Is passing a different $0 to a child bash script possible?

You cannot "fool" the child script, but you can call it via a different name by creating a symlink to the called script and calling the symlink. This will, I believe achieve the objective you are looking for.

Example:

$ cat ./bin/script.sh
echo $0

$ ./bin/script.sh
./bin/script.sh
$ ln -s bin/script.sh foo.sh
$ ./foo.sh
./foo.sh

Maybe this will do:

bash -c '. /path/to/unmodifiable' /fake/path args ...

Obviously, /path/to/unmodifiable should be a shell script; this silly trick won't work with other kind of executables.

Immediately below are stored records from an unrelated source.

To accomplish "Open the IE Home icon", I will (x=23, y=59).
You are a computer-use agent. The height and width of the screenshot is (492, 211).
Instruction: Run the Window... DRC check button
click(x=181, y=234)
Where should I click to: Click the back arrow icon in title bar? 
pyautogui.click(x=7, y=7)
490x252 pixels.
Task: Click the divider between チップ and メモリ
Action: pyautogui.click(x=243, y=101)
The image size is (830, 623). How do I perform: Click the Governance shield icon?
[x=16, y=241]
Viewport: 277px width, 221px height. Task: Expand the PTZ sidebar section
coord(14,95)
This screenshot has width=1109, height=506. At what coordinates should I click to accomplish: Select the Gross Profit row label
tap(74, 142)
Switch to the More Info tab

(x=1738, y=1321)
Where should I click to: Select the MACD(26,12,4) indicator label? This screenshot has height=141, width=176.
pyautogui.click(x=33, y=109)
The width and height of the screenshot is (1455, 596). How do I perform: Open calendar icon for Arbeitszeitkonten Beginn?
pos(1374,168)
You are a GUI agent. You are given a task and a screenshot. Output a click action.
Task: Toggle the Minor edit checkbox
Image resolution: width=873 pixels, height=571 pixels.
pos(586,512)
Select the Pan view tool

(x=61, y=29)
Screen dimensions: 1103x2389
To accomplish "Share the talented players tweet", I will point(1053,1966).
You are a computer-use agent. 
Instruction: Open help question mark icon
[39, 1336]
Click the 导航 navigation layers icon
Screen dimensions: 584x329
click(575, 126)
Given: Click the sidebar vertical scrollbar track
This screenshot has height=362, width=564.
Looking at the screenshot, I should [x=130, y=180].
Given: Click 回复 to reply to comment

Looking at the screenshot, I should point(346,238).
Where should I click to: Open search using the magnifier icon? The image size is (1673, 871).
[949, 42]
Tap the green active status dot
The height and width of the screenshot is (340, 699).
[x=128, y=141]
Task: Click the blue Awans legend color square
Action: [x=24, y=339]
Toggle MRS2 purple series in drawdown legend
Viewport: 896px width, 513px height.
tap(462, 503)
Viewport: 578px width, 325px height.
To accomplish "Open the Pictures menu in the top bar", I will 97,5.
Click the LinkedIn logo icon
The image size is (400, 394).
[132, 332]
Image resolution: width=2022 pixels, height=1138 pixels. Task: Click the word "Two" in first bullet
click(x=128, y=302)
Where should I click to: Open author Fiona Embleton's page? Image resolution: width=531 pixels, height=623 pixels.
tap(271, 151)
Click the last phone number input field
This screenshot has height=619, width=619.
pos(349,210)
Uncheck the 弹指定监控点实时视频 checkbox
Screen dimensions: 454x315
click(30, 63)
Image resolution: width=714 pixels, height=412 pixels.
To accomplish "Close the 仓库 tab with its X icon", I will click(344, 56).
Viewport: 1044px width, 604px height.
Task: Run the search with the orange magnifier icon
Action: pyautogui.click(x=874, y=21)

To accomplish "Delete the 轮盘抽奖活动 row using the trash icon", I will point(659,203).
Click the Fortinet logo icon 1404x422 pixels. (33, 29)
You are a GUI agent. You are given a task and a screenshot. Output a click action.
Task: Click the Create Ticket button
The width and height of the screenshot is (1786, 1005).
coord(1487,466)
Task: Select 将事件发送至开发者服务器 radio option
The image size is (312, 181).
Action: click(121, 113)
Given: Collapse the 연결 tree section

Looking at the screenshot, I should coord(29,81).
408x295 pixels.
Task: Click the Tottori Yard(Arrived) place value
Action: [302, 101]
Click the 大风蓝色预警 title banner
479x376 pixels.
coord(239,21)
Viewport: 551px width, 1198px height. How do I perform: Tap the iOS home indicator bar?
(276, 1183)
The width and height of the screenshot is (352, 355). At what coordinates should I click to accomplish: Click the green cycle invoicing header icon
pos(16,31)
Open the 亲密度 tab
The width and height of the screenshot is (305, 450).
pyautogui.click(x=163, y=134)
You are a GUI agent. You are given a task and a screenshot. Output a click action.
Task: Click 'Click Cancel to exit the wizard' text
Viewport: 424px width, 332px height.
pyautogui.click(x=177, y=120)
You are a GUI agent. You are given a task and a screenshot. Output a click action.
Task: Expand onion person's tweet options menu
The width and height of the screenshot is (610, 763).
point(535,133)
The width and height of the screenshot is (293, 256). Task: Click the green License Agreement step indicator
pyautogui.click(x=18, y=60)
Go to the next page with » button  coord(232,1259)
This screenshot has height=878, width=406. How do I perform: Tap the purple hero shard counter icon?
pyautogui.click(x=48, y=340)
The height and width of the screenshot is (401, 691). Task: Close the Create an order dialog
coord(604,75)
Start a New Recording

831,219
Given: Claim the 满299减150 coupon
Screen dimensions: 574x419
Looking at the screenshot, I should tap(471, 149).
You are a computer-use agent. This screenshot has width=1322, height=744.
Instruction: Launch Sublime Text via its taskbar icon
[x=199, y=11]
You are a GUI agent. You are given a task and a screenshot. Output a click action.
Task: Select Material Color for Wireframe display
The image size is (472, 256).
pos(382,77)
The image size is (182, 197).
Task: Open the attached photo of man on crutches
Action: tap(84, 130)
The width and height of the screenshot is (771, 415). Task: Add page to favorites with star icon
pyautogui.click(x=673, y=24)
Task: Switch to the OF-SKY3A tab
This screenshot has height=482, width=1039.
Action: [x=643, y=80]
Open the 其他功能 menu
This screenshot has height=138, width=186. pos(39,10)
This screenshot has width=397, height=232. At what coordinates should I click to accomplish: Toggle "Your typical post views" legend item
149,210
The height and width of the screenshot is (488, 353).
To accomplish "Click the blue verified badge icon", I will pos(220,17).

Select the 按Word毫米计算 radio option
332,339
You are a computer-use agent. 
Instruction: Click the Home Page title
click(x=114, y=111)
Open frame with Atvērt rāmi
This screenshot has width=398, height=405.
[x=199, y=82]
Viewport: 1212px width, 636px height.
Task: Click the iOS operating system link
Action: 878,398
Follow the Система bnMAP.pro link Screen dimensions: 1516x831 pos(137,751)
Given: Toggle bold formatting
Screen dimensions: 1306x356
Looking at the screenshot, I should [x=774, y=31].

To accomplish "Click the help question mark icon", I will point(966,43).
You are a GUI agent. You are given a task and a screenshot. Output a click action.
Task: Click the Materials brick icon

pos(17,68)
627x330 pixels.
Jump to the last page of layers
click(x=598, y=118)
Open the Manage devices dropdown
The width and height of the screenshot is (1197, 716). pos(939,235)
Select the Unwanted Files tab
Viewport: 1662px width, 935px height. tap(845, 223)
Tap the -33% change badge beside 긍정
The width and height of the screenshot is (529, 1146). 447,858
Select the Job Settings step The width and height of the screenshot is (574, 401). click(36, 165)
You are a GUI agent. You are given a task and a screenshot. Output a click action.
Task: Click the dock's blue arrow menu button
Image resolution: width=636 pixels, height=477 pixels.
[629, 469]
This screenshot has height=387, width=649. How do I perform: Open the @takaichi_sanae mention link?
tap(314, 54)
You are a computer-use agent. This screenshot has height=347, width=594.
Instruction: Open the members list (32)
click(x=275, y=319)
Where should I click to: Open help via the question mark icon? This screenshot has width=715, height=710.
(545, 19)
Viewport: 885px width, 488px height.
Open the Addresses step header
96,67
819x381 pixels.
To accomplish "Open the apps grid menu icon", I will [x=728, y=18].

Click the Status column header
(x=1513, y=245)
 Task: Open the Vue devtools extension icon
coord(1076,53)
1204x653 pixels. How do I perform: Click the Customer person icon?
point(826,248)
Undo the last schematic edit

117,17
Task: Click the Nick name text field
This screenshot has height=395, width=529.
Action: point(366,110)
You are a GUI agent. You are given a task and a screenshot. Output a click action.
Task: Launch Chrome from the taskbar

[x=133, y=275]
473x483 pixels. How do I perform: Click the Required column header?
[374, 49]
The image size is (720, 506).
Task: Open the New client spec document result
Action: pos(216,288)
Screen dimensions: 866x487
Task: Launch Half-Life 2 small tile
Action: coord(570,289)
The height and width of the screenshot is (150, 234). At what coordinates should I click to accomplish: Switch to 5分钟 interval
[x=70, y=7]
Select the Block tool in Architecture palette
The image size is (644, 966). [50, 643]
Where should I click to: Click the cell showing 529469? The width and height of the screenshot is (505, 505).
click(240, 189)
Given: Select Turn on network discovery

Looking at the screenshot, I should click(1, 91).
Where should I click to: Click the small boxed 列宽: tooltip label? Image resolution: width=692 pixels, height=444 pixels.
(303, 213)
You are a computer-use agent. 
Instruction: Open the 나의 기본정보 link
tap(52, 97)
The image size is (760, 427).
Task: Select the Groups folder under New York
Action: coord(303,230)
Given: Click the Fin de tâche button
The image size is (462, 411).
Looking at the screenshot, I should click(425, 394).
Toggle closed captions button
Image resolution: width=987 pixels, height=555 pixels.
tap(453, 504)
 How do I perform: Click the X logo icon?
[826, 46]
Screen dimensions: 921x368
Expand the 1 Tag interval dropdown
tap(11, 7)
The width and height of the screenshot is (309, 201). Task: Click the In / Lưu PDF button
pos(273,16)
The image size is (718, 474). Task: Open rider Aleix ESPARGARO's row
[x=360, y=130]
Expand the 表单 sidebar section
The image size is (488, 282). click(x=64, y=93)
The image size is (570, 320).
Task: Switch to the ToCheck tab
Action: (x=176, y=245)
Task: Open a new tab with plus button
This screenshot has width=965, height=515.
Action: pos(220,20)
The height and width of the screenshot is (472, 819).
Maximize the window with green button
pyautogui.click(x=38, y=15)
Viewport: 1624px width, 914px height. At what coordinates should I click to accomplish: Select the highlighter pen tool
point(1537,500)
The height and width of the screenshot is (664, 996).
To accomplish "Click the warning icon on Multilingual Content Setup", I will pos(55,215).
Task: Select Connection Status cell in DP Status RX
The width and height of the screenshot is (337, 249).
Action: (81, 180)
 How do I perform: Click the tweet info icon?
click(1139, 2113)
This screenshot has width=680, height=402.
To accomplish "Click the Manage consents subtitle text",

This also won't work with zsh (but will work with other shells like dash, ksh, etc).

If you have to source instead of call the unmodifiable script, you can use the same trick from a wrapper calling your outer script, or have it re-call itself:

$ cat unmodifiable
#! /bin/sh
printf '{%s} ' "$0" "$@"
echo

$ cat becoming
#! /bin/sh
[ "$MYSELF" ] || MYSELF=$0 exec sh -c '. "$MYSELF"' "I'm the mountain!" "$@"
. ./unmodifiable

$ chmod 755 becoming
$ ./becoming 1 2 3
{I'm the mountain!} {1} {2} {3}